Lakeview provides primary health care to the community at large and with more people visiting the center for their primary care provider, they may be less hesitant to seek out mental care, if needed, Colon said.

According to Kathy Healy, the director of mental health and wellness at the center, “It has helped us decrease the stigma of mental having this new beautiful building for people to come in and feel welcomed.”

Colon also explained that, in the past, too often people didn’t seek help until they “lost everything in their life.”

He said that in the past few years, there has been a trend in which individuals are seeking help as early as possible, before they lose the house, the family, he said.

There has been an increase in adolescents and children as young as 5 seeking mental health help, especially during the COVID-19 pandemic, when they were learning at home and virtually, Nichols said.
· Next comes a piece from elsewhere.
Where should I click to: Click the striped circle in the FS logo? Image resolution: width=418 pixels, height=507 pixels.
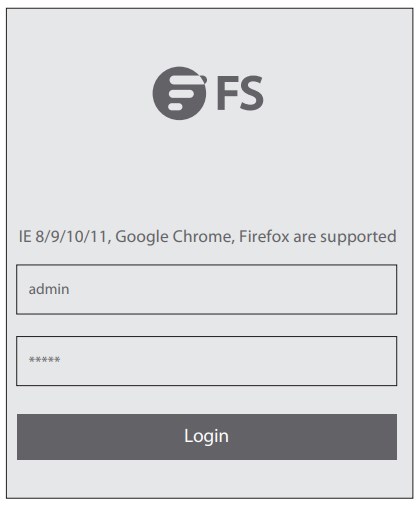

They lost the opportunity to develop or practice social skills. School, too, can be a respite for children whose home life might be overwhelming or unstable, she explained. However, when they had to remain homebound during the height of the pandemic, they had to contend with those situations. Then, as schools reopened and the students were returning to the classrooms, many feared being exposed to COVID-19 and bringing it home.

The public’s improved perception of mental health, earlier intervention, an increase in substance abuse and suicides, social media and the COVID-19 pandemic are just some of the factors fueling the need for mental health services nationwide; but the policies of various insurance companies and staff shortages are two issues that throw up barriers that worsen the situation and overwhelm the system, Colon noted.

He pointed to the disparity in insurance co-pays for mental health care compared to those for medical health care. For example, while co-pays for primary care or physical therapy may be relatively, co-pays for mental health services can be comparatively high, he said. While Lakeview is hospital-based, Healy noted, that they can often work with patients on financial assistance.

However, from a more global perspective, that is not always the case.

As Lakeview enters its third year of service, “The team that we have here has been trying to predict what else we need so we can target as fast as possible the changes that we are seeing,” Colon said.

A recent $1 million to Lakeview from the Lobdell family of Pulaski, in memory of their son and brother, Rusty Lobdell, should help navigate some of the changes Colon alluded to.

Rusty died by suicide in 1995 at the age of 19 after struggling with schizophrenia. And after the family toured the facility several months ago, a family member commented that it was “bright and full of hope.”